Par Hassan Benmehdi pour Magharebia de Casablanca – 02/05/06

[File] Assouli

Le rapport de LDDF sur l'application du Code de la Famille, deux ans après son entrée en vigueur, appelle à transformer la Justice de la Famille en un tribunal autonome à l'instar d'autres tribunaux, tel le tribunal de commerce ou encore le tribunal administratif. Ce document a été élaboré par le Centre d'information et d'observation des femmes marocaines et le réseau des centres d'écoute et de conseil juridique (LDDF Assistance).

Présenté mercredi 26 avril à Casablanca par Mme Fouzia Assouli, Secrétaire Générale de LDDF, ce rapport fait état d'aspects positifs dans l'application du Code de la Famille.
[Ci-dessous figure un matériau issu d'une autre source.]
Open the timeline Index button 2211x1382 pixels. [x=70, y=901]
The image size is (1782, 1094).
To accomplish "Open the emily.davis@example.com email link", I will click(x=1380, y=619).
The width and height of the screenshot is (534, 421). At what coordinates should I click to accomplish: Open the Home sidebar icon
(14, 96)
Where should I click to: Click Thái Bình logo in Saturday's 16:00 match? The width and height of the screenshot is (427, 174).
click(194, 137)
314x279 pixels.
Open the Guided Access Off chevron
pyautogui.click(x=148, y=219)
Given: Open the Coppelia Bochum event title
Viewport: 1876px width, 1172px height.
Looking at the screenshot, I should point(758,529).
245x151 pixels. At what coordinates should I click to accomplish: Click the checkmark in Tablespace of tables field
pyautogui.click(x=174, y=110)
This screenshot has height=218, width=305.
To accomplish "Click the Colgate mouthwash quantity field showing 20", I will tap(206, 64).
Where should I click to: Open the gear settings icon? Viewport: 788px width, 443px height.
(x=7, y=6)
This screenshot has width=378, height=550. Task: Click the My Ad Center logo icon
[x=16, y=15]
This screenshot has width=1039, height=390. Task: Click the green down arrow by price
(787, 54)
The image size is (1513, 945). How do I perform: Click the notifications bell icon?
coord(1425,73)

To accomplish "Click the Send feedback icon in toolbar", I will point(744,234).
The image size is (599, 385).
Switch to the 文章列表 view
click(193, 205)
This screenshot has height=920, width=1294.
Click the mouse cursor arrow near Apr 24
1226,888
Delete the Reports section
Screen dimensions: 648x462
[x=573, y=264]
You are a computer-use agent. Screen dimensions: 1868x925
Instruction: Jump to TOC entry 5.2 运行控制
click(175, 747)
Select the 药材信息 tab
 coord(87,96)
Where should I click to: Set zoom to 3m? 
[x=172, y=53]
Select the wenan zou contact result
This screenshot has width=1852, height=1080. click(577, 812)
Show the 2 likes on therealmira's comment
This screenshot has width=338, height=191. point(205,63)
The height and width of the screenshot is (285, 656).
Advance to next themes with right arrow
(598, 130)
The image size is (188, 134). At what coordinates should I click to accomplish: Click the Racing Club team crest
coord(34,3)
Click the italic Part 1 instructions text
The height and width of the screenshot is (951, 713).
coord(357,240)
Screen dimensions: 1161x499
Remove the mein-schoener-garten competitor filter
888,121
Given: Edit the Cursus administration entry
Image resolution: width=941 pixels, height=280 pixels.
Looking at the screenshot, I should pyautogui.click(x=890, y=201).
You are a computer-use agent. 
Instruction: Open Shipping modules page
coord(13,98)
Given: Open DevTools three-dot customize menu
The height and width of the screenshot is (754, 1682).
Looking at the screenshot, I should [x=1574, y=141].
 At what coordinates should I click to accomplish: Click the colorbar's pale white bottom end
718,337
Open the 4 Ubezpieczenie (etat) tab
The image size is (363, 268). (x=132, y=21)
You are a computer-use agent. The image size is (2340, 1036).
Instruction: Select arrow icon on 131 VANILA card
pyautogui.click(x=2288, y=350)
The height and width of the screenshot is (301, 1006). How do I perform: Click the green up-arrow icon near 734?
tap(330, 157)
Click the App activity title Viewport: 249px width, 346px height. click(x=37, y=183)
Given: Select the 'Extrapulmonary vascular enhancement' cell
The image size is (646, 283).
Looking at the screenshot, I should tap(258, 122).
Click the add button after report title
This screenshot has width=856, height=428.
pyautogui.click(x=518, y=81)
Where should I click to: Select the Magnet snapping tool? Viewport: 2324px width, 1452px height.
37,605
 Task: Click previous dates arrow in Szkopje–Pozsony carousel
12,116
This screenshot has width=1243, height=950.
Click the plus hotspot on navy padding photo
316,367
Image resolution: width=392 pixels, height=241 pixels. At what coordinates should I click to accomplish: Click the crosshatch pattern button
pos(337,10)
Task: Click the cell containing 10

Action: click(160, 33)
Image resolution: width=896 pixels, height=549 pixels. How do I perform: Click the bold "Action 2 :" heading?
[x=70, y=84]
Ils sont liés, notamment, au mariage, au divorce, à la prohibition de la polygamie, à la pension alimentaire, à la violence conjugale et à l application de ses dispositions. Le document relève également certains points négatifs qui consistent notamment en le contournement de la loi et en la mauvaise application de nombre de dispositions du code.

Côté recommandations, le dit rapport appelle à la mise en oeuvre du fonds de solidarité sociale pour la Mère, le versement des montants de la pension dans la caisse du tribunal avant le jugement relatif au retour au foyer, l'amélioration des moyens d'information, la création d'une police spéciale avec des assistantes sociales pour engager enquête, recherche et poursuite et l'intervention immédiate en cas de violence conjugale.

Le rapport insiste aussi sur la nécessité pour les femmes violentées d'être accompagnées d'un avocat ou d’ une assistante sociale auprès de la police judiciaire, l'ouverture d'enquêtes, la soumission du mari violent à des soins psychiques ainsi que sur la criminalisation du harcèlement sexuel.

4855 mariages de mineurs ont été enregistrés en 2005

Concernant le mariage des mineurs, le rapport recommande de lier l'enquête sociale au certificat médical et au certificat du psychologue, de poursuivre ceux qui ont recours à des manoeuvres frauduleuses pour polygamie avec mineurs, d'activer le rôle du procureur général pour la protection des enfants et de stipuler que le juge ne doit pas se contenter d'une appréciation visuelle pour autoriser le mariage d'une mineure. Selon les statistiques du rapport, quelque 4855 mariages de mineurs ont été enregistrés en 2005 à Marrakech, Casablanca, Béni Mellal, Rabat, Fqih Bensaleh, Ouarzazate et Guelmim. Marrakech arrive en tête de ce décompte avec 1920 mariages, devant Casablanca avec 1131.

Pour les raisons précitée et bien d’autres, la LDDF juge plus que nécessaire la transformation de la Justice de la Famille en un tribunal autonome et indépendant.